Die Entwicklungszeiten sind nur Richtwerte und können im Einzelfall nach vorne und hinten variieren, ohne dass gleich eine ernsthafte Störung vorliegen muss. Die Gründe für ein verspätetes Sprechen sind meist harmlos und nicht etwa Ausdruck einer schweren Entwicklungsstörung. Die Sprachentwicklung ist wie die meisten körperlich-geistigen Entwicklungsvorgänge eine individuelle und von vielen Faktoren beeinflusste Angelegenheit. Dennoch sollten Eltern aufmerksam werden und im Zweifelsfall den Kinderarzt bzw. den Hals-Nasen-Ohren-Arzt zu Rate ziehen, wenn sie eine Hörminderung bei ihrem Kind vermuten.
Diagnose Schwerhörigkeit
Wenn bei Ihrem Kind eine Schwerhörigkeit diagnostiziert wird, gibt es unterschiedliche Therapiemöglichkeiten. Möglicherweise ist eine Versorgung mit Hörgeräten notwendig. Dies ist für alle Eltern zunächst ein Schock. Sie benötigen Zeit, um zu verstehen, was es bedeutet, dass das eigene Kind schwerhörig ist und dies zu akzeptieren. Es sollte jedoch nicht viel Zeit vergehen, bis das Kind mit Hörgeräten versorgt wird. Jeder Monat zählt.
Tipps für Eltern
- Babys mit Hörverlust brauchen in erster Linie genau dasselbe, wie alle Kinder: die Liebe, Geduld und Aufmerksamkeit ihrer Eltern.
- Eltern sollten schon im Säuglingsalter versuchen, mit dem Baby beim Sprechen Blickkontakt zu halten und darauf achten, dass Mimik und Gestik mit dem Gesagten übereinstimmen.
- Der Hörverlust des eigenen Babys darf kein Tabu-Thema sein: Wird von Anfang an offen darüber gesprochen, fällt es den Eltern und später auch dem Kind leichter, natürlich damit umzugehen.
- Eltern können ihrem Kind frühzeitig beibringen, seine Ansprechpartner stets anzusehen.

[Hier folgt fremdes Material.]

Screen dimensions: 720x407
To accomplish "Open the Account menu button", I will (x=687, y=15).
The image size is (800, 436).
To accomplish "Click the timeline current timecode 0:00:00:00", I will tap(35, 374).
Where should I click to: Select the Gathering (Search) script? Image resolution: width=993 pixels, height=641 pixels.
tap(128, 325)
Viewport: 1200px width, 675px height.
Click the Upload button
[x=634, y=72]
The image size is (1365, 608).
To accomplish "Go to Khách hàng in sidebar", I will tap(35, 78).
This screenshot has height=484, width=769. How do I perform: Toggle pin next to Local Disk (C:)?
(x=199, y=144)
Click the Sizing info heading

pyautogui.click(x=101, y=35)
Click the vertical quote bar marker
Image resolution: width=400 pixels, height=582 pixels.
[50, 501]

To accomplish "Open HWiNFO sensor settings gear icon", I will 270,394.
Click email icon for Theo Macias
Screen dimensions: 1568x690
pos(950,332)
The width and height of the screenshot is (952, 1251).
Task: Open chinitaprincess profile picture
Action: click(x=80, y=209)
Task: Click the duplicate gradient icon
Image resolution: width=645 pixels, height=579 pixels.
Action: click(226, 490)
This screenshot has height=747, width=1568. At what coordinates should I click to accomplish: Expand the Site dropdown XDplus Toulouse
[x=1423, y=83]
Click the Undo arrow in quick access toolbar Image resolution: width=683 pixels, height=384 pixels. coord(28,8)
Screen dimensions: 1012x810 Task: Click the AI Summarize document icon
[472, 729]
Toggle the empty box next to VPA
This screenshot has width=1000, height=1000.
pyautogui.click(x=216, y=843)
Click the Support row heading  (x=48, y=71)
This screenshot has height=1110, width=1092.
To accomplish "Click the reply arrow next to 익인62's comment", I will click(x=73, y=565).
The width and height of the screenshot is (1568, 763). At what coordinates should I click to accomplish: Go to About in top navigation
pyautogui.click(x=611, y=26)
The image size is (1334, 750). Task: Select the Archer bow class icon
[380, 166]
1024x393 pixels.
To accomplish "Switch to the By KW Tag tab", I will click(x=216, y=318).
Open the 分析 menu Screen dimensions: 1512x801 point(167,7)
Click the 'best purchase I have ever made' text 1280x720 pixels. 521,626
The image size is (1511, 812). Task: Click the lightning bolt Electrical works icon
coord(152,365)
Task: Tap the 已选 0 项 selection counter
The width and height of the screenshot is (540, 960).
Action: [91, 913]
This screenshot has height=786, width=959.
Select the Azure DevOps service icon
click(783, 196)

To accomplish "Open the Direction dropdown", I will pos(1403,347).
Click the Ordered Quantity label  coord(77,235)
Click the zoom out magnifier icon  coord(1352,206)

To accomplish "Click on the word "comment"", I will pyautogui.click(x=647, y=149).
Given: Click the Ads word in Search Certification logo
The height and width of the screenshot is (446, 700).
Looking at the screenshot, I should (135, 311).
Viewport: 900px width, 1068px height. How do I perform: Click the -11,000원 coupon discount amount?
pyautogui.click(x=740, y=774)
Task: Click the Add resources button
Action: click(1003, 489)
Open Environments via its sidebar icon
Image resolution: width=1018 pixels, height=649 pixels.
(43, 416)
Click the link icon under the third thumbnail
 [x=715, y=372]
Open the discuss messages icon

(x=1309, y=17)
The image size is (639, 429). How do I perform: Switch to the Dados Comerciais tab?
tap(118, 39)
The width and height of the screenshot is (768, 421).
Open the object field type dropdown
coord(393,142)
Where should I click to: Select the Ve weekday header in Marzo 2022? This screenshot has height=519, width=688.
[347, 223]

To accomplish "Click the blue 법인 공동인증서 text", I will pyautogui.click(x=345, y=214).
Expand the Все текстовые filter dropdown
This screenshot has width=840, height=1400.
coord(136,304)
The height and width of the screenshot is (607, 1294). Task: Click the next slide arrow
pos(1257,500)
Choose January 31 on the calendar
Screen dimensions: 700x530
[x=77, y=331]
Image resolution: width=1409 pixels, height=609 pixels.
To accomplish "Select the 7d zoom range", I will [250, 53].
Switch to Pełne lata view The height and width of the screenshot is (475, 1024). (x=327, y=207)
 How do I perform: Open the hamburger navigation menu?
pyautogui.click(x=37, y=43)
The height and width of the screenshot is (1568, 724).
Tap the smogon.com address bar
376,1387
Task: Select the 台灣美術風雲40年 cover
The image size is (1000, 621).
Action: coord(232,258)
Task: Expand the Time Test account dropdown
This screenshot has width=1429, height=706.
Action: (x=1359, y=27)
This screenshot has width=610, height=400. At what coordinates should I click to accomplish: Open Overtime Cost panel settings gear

- Bereits Kleinkinder sollten lernen, nachzufragen, sofern sie etwas nicht richtig verstanden haben.
- Wichtig ist es für Eltern darauf zu achten, dass es möglichst wenige Hintergrundgeräusche gibt, wenn mit dem Kind gesprochen wird.
- Beim Lesen von (Bilder-)Büchern mit Kleinkindern können die Eltern neben dem vorgegebenen Text das entsprechende Bild auch mit Klängen beleben (z.B. Tierstimmen nachahmen). So lernen Kinder die Geräusche nachzuahmen und sie lernen schon früh, sich am gemeinsamen Lesen verbal zu beteiligen.
Welche technischen Hilfsmittel gibt es?
Zusätzlich zu der Versorgung mit kindgerechten Hörgeräten können noch andere technische Lösungen unterstützend zum Einsatz kommen, z.B. drahtlose Funksysteme, sog. persönliche FM-Systeme. Diese bestehen aus einem Mikrofon, das von den Eltern oder der Kindergärtnerin getragen wird, und einem Empfänger am Hörgerät des Kindes. Auf diese Weise kann das Kind auch über weitere Distanzen und bei lauten Hintergrundgeräuschen Sprache gut verstehen.
Wenn bei einem hochgradigen Hörverlust ein Hörgerät nicht mehr ausreicht, kann ein Cochlea-Implantat die richtige Wahl sein. Ab einem Alter von etwa zwölf Monaten kann es in einer spezialisierten Klinik operativ eingesetzt werden.